**ABOUT THIS TASK:**
Using the records below, quote only the span that opens with the line containing "Where should I click to: Open the tweet" and closes with the line containing "Given: Click the 新增 label button", exactly and inclusively.

**RECORDS FOR THE TASK:**
*** Block opens ***
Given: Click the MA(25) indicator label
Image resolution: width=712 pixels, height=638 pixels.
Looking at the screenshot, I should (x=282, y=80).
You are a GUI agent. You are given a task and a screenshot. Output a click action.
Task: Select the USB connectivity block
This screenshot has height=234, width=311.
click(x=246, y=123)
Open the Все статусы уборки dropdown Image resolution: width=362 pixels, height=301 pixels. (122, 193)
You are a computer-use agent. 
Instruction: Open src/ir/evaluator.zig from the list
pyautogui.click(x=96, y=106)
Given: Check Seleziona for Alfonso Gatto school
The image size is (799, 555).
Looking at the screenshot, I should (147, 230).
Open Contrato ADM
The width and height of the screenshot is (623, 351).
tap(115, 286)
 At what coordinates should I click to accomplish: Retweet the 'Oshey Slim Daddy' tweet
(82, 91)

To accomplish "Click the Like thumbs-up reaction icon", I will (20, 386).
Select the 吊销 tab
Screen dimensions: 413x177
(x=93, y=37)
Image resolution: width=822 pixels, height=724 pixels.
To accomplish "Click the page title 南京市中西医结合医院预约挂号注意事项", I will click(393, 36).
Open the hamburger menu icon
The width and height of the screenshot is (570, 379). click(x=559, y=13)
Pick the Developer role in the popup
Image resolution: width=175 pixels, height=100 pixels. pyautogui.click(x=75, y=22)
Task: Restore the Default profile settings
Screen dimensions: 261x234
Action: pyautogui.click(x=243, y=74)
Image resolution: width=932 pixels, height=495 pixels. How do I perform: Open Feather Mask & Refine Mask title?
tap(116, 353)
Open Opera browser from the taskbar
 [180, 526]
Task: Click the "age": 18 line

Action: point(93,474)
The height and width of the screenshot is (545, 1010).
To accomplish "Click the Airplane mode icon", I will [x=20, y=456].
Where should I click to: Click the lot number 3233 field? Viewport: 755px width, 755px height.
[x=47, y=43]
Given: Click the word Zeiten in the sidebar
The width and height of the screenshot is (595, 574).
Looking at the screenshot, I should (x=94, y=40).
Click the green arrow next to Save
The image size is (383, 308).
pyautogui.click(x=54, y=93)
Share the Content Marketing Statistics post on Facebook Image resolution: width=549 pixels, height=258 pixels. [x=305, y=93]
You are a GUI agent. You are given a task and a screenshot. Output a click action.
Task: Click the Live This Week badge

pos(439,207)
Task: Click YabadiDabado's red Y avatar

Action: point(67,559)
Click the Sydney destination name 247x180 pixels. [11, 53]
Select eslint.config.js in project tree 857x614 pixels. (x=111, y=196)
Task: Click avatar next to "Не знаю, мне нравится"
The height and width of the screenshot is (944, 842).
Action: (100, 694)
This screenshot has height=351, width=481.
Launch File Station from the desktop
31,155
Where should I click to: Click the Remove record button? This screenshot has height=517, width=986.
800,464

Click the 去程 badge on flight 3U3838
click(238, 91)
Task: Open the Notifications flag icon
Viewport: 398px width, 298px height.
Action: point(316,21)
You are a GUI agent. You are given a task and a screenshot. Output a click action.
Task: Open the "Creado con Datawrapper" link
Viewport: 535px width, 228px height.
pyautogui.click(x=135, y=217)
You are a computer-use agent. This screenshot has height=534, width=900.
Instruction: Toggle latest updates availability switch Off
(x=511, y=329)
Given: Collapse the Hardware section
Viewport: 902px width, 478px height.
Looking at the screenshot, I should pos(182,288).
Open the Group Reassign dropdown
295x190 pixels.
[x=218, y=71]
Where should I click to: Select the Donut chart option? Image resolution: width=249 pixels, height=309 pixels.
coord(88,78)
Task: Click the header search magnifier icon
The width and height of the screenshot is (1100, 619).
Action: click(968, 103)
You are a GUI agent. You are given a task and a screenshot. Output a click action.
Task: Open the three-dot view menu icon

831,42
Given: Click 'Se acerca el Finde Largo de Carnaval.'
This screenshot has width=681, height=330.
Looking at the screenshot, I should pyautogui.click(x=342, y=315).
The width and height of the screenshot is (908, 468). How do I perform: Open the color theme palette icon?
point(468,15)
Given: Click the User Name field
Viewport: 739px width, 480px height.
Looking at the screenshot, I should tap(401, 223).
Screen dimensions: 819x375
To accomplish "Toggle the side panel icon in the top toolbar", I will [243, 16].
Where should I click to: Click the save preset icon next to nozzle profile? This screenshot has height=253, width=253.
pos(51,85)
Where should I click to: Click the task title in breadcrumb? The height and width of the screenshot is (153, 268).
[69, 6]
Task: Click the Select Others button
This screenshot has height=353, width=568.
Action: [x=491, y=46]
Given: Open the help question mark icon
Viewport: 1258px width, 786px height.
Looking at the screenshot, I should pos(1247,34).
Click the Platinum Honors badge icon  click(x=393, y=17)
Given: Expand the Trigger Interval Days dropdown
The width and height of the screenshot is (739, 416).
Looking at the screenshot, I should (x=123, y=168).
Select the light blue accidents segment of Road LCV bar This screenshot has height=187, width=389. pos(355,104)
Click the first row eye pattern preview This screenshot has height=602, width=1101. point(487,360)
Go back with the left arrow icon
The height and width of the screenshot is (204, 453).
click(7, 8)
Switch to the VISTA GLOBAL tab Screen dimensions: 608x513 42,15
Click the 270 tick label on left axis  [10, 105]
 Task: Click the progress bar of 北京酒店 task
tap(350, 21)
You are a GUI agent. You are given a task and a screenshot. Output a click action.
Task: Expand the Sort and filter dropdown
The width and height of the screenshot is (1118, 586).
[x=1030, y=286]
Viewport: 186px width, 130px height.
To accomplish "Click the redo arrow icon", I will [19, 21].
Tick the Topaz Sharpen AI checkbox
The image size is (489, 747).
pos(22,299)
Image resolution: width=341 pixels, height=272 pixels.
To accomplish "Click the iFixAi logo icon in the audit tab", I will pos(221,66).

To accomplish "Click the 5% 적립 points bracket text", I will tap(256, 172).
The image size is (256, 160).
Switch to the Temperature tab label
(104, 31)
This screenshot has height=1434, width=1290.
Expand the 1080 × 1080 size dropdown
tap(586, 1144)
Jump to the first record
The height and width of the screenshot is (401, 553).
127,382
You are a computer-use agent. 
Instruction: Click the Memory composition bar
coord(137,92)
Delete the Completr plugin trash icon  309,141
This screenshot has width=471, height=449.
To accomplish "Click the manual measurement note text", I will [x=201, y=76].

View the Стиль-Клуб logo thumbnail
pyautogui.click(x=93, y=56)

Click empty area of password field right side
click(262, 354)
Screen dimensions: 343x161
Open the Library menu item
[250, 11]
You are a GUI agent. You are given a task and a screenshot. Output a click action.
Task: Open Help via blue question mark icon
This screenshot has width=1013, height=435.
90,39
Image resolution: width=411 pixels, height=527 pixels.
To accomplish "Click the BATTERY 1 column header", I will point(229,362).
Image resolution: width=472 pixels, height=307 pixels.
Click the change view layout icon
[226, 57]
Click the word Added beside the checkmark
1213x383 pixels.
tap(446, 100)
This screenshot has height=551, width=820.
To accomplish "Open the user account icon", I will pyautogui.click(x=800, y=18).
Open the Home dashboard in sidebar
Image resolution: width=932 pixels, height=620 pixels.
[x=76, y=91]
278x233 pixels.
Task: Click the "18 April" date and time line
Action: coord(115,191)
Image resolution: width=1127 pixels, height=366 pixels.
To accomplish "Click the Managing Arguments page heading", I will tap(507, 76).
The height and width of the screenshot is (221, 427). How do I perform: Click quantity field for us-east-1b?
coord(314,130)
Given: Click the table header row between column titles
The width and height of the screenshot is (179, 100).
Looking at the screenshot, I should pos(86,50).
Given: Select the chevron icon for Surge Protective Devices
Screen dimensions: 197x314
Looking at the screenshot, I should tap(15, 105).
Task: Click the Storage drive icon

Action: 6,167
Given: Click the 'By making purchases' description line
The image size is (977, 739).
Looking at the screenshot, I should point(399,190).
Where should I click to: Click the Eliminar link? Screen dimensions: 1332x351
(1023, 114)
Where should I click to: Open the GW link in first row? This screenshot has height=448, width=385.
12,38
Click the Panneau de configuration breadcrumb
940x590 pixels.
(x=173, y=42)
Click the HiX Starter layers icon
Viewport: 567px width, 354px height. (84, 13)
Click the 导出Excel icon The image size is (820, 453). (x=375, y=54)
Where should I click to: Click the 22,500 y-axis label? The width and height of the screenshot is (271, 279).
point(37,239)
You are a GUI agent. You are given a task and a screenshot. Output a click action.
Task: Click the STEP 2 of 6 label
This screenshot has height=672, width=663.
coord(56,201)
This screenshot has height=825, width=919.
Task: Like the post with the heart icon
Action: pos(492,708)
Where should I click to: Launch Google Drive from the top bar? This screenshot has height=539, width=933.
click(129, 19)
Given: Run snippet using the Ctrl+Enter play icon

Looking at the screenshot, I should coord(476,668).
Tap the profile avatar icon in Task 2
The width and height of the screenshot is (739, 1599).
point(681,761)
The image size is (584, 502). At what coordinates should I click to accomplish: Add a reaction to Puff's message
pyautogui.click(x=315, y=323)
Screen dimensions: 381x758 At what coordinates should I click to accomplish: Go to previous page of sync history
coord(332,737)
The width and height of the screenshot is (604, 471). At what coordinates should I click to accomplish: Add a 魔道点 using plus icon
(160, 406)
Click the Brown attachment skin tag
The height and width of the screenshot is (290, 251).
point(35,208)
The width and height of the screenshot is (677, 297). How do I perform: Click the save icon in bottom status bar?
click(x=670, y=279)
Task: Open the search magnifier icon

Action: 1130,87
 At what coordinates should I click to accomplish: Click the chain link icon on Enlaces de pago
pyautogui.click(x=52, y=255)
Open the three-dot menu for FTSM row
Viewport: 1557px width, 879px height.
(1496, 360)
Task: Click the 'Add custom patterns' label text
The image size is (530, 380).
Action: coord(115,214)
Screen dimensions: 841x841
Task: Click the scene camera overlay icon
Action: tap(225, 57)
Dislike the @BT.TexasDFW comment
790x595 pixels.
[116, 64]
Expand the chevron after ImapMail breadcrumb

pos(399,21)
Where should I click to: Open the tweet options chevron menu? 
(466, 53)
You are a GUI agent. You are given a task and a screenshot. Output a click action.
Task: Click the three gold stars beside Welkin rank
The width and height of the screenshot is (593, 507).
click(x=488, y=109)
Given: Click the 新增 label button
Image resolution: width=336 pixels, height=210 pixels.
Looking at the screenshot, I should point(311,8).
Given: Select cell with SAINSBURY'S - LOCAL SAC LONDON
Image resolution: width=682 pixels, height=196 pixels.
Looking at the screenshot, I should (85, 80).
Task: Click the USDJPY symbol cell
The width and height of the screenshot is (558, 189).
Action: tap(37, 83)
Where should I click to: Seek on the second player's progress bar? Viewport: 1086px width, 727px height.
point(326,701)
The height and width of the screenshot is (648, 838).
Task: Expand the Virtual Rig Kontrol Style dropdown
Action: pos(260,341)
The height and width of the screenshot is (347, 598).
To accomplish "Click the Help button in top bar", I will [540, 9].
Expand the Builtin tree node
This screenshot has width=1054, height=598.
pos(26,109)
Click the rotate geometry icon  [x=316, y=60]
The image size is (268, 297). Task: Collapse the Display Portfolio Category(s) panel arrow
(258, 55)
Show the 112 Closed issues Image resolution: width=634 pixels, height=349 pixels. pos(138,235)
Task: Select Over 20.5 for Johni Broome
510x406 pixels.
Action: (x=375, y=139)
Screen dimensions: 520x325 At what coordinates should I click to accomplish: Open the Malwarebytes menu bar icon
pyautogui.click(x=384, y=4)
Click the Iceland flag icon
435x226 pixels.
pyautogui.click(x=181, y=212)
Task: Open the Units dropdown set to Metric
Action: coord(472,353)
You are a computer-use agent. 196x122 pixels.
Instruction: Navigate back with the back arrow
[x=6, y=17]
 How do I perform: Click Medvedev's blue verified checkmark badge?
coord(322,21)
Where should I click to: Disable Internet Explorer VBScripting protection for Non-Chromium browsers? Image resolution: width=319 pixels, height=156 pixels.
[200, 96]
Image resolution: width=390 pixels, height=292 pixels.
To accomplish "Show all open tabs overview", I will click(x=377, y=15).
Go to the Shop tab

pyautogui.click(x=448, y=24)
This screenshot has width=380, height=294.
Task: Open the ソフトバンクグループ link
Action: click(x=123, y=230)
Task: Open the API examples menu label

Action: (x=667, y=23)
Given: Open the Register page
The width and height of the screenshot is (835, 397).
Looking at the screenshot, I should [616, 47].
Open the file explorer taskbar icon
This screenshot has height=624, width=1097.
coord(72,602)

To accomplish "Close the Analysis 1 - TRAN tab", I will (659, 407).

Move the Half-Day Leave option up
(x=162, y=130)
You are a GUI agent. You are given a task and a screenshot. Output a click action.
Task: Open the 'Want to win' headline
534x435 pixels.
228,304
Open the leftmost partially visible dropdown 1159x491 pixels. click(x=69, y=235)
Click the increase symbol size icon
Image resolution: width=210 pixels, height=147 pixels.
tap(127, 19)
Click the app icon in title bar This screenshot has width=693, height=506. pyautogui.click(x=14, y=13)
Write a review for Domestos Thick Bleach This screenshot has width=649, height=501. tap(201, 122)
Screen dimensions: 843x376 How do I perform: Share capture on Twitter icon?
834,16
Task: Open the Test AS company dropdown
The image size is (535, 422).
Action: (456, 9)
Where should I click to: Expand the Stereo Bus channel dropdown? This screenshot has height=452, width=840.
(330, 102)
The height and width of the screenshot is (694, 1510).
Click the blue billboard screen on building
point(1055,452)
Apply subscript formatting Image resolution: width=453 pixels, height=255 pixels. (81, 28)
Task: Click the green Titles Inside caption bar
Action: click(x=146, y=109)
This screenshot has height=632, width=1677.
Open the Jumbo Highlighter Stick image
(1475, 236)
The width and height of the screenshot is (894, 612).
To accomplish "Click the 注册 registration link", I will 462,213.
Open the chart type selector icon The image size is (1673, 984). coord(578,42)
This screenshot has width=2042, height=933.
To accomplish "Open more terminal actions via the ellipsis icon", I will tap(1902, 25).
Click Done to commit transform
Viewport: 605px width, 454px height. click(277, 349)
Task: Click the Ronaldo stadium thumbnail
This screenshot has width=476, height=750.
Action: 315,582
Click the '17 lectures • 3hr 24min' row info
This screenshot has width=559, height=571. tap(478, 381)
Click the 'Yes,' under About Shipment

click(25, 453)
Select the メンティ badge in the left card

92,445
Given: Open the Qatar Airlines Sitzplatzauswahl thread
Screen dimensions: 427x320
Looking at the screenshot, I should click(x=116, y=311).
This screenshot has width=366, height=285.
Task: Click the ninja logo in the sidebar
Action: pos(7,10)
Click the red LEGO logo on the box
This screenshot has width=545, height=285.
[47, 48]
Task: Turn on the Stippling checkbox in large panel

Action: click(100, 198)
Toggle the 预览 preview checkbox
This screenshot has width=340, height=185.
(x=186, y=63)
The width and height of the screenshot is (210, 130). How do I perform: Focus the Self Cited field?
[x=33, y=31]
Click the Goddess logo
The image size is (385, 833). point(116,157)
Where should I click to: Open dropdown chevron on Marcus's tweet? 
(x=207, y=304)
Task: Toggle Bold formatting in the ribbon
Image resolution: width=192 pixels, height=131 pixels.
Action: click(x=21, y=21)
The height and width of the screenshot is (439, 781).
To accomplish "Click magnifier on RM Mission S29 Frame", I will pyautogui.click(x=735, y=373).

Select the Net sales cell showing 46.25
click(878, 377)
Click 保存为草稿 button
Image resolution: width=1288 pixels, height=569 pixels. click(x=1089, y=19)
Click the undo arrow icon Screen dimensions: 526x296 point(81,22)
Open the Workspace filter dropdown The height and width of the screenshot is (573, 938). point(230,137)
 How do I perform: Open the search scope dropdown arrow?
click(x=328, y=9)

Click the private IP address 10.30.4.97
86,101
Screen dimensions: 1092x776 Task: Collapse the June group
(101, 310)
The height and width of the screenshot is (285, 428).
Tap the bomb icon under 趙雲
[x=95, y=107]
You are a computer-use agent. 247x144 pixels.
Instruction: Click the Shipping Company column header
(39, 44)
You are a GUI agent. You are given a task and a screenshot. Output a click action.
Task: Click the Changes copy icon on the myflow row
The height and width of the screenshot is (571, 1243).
*** Block closes ***
**TASK RESPONSE:**
Where should I click to: Open the tweet options chevron menu? 
(466, 53)
You are a GUI agent. You are given a task and a screenshot. Output a click action.
Task: Click the three gold stars beside Welkin rank
The width and height of the screenshot is (593, 507).
click(x=488, y=109)
Given: Click the 新增 label button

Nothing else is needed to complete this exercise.